Par Aziz Boucetta
Près de quatre ans après que le roi Mohammed VI ait appelé à la nécessité d’un nouveau modèle de développement et suite à un labeur de 18 mois, la commission créée à cet effet a finalement rendu sa copie. Plusieurs centaines de pages de rapport général, annexes et restitutions d’écoutes plus tard, on peut avoir une idée de ce que serait, ou du moins pourrait être, le Maroc de 2035. Et aussitôt, commence la tâche d’explication des auteurs, et aussi celle de démolition des contempteurs…
Avant même sa publication, le rapport avait donné lieu à moult théories, chacun y allant de son pronostic de « sachant ». Il est vrai que le rapport a tardé, pour d’obscures raisons, et que, publié fin mai, il est en effet daté en avril. Des corrections de dernière minute et des ajustements de dernier recours sans doute, mais est-ce pour autant une raison de jeter le bébé avec l’eau du bain ? Il semblerait que oui pour plusieurs commentateurs et autres influenceurs en mal d’influence, influençant des influençables en mal de contestation. C’est leur droit, mais ne serait-il pas de leur devoir, également, d’étudier ce travail, avec ses nouvelles doctrines exposées, ses objectifs annoncés, ses mécanismes d’implémentation détaillés, et ses financements proposés ?
Revenons à cette sourate Ar-Raâd (13 :11) : « إِنَّ ٱللَّهَ لَا يُغَيِّرُ مَا بِقَوْمٍ حَتَّىٰ يُغَيِّرُوا۟ مَا بِأَنفُسِهِمْ » (Allah ne modifie point l'état d'un peuple, tant que les [individus qui le composent] ne modifient pas ce qui est en eux-mêmes). Clairement, comment pourrions-nous changer si nous refusons le changement et que nous nous refusons à changer nous-mêmes ? Et comment refuse-t-on le changement ? En mettant systématiquement en doute ce qui vient du haut, et en refusant d’impulser des actions du bas.
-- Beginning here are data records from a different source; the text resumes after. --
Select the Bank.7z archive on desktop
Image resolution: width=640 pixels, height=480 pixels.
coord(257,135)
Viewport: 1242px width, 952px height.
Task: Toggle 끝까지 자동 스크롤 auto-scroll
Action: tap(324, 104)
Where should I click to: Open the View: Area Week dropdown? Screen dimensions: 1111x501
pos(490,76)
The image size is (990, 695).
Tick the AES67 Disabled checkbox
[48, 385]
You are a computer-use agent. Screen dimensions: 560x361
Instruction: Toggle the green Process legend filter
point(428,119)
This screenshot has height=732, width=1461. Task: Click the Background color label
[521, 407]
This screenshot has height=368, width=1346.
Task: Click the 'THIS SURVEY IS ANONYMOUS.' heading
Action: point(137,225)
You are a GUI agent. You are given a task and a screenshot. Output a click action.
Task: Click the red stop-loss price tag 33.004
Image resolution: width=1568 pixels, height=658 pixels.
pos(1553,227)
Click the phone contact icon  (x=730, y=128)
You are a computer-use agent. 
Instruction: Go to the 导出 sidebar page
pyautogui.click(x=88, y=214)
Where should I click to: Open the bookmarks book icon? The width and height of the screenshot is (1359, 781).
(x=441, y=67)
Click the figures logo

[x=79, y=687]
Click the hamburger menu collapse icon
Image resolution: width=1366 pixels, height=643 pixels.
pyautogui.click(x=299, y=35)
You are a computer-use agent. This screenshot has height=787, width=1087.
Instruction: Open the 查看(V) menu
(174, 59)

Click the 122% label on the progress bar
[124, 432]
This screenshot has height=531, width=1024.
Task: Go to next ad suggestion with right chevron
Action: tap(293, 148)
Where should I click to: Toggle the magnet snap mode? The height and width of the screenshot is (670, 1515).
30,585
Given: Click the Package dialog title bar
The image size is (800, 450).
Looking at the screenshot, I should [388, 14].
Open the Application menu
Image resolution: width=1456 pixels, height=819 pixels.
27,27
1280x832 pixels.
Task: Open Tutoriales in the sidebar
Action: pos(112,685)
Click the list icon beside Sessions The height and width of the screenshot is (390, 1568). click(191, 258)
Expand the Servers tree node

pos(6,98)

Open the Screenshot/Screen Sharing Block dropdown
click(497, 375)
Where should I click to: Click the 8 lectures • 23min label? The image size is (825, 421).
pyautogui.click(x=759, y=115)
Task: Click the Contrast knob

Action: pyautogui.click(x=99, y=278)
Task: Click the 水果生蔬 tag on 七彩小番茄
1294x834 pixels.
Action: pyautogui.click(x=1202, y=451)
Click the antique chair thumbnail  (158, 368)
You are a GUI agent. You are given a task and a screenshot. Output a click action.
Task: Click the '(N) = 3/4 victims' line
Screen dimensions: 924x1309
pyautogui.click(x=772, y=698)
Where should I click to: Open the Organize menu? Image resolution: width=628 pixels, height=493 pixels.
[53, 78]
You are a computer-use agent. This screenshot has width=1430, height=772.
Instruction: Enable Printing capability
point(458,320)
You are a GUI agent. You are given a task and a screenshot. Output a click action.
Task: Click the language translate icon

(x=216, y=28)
En 2011 déjà, une nouvelle constitution avait vu le jour, étendant singulièrement les pouvoirs du gouvernement et de son chef, mais les partis politiques restent encore et toujours aussi atones dans leur action que monotones dans leur expression. Cela conduit à une désaffection des électeurs, qui daignent de moins en moins se déplacer aux bureaux de vote. Comment constituer une société forte dans ces conditions ?
Dix ans plus tard, plusieurs centaines de pages sont produites par 36 experts, répondant à cette commande du chef de l’Etat : « Nous attendons de cette commission qu’elle remplisse son mandat avec impartialité et objectivité en portant à Notre connaissance un constat exact de l’état des lieux, aussi douloureux et pénible puisse-t-il être. Elle devra aussi être dotée de l’audace et du génie nécessaires pour proposer des solutions adaptées »… Cela a été fait, cela est certainement perfectible, mais cela forme une base de réflexion, pour qui veut.
Sitôt publié, on a alors qualifié ce travail, sans l’avoir forcément lu, de coquille vide, de littérature habituelle, voire de torchon ! Et pourtant, la méthodologie de travail retenue a permis de faire remonter toutes les doléances, attentes, espérances et récriminations des Marocains, dûment reproduites dans le rapport général ; en annexe, sur 350 pages, la commission détaille les solutions à retenir et les financements à obtenir pour mettre en place ce modèle de développement.
Ceux qui attendaient une attaque frontale contre l’Etat seront restés sur leur faim, mais tel n’était pas l’objectif, encore que plusieurs passages doivent être lus dans leur esprit et non dans leur lettre…
Alors, aujourd’hui, l’heure est au travail. La société a des droits, qui ont été soigneusement détaillés, sous tous leurs angles, mais elle a aussi des obligations… exactement comme l’Etat, qui doit se moderniser et accepter de plus et mieux partager son pouvoir. Chacune des deux parties, Etat et société, ont leur part de travail à accomplir et d’engagements à tenir. « Libérer ses énergies » incombe à la société, mais ne pas emprisonner ceux qui se libèrent est la tâche de l’Etat, et c’est ce qui ressort de cette belle formule très allusive de « risque d’insécurité et d’arbitraire du système judiciaire ».
Au final, l’objectif est de façonner une société forte, sans laquelle rien n’est crédible, qui entrera en rapport dialectique avec un Etat fort, en dehors duquel rien n’est possible, ainsi que nous l’avons pu voir lors de la crise sanitaire. Un Etat fort régule et protège, et une société forte en tempère les ardeurs et les abus.
Le Maroc vit une relève générationnelle avec des jeunes qui aspirent à vivre, respectés et protégés, idéalement chez eux ; il appartient à leurs aînés, qui ont connu le Maroc d’avant, d’accepter de se projeter vers l’avenir et de cesser de ressasser les dérives passées.